|Posted by Kirstin Parkin on March 2, 2015 at 8:40 PM|
I’m nursing yet another battle wound that I received simply because I’m your mother.
Miss M smashed me in the mouth with a toy while we were all in the bath tub together. It wasn’t intentional, but my tooth went through my lip and instantly my mouth was filled with blood. Miss B was mortified because I looked like I came straight from a horror film. You know when your teeth are coated in blood and your whole mouth looks like your about to die? That was how I looked to my three year old. Miss B was terrified and very mad at her sister for hurting her mommy. Miss M just laughed.
So I got to rock a fat split lip for three days, and even now on day four, its sore. And I’m reminded of how much abuse I take from you girls. I have had scabs on my face from your little finger nails gouging my skin, I’ve chosen wedding outfits based on what covers the teeth mark bruises on my arms. You have both ripped out clumps of may hair on numerous occasions. I am routinely kicked, jumped on, head butted and scratched. I’m surprised I still have my hearing left after the glass shattering screams that have blasted my ears. That is the stuff that people don’t tell you about parenting. How these little beings that you love more than anything in the world will lash out and hurt you when they’re really mad. Or bored. Or frustrated. Or sad. Or hungry. Or tired. Or just totally by accident.
I’m not sure if all kids lash out like mine do, but be rest assured that I certainly don’t tolerate it. While writing this, Miss M got a time out for pulling out a handful of her sisters hair.
That stuff doesn’t fly with me but it happens whether I allow it or not.
Thanks to these tantrums, I’ve had to reconsider my whole parenting philosophy because what I was doing wasn’t working. When Miss B was about 12 months old, she started biting me. Breastfeeding bites are one of the worst things ever. EVER. Same with the soft skin of your inner arm or when they bite down on your finger when you try to sweep a choking hazard out of their mouth and they wont let go. I tried everything to stop her biting, but NOTHING worked. Until I bit her back.
For the record, I DIDN’T WANT TO DO IT, but apparently my kids learn by consequence because once she experienced the pain of being bitten, she stopped. It was a friggin miracle.
Now when she lashes out at me, all I need to say is ‘do you want me to do it to you?’ because she knows I will. We don’t spank in our house, but I reserve the right to use self defence. Judge me if you want, but I have slapped my kids back when they hit me and let me tell you, they hate it.
I have never spanked as punishment, but I have to educate my kids on consequences and remind them that their mommy is a person and has feelings too. My husband and I decided to teach them that if they hit someone, they will likely get hit back. It’s a good life lesson in my opinion. I am working on teaching them not to hit in the first place, but that is part of the evolution of education, and a lesson that will continue to be taught until it is learned.

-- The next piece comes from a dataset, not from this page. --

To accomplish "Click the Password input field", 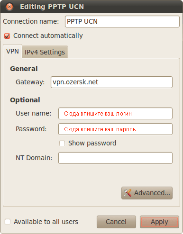I will [115, 129].

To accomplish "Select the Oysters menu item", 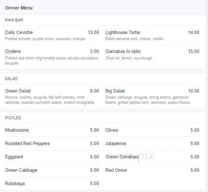I will (13, 51).

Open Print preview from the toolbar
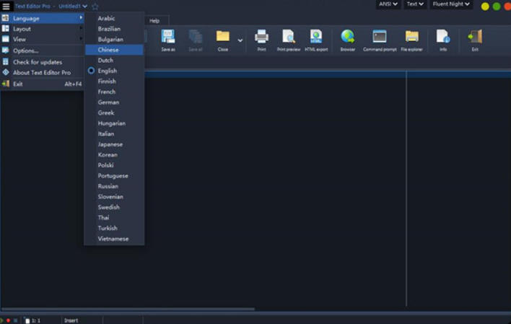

My intention in writing this, isn’t to make my kids to feel guilty one day when they read this, or for the world to think that I’m complaining about my spirited daughters, because I don’t mean to do those things.
I can (and will) write one day about the incredibly sweet, kind things that fill motherhood too, like having your daughter play with your hair, or give you a big hug when her sister hurts me, or asking me how my day was. There are so many examples of kindness in our kids, and even though this blog post is about the painful side of parenting, I know I’m not alone in the trenches. I know I’m not the only one with battle wounds. And I know I’m not the only one who wouldn’t trade it for the world.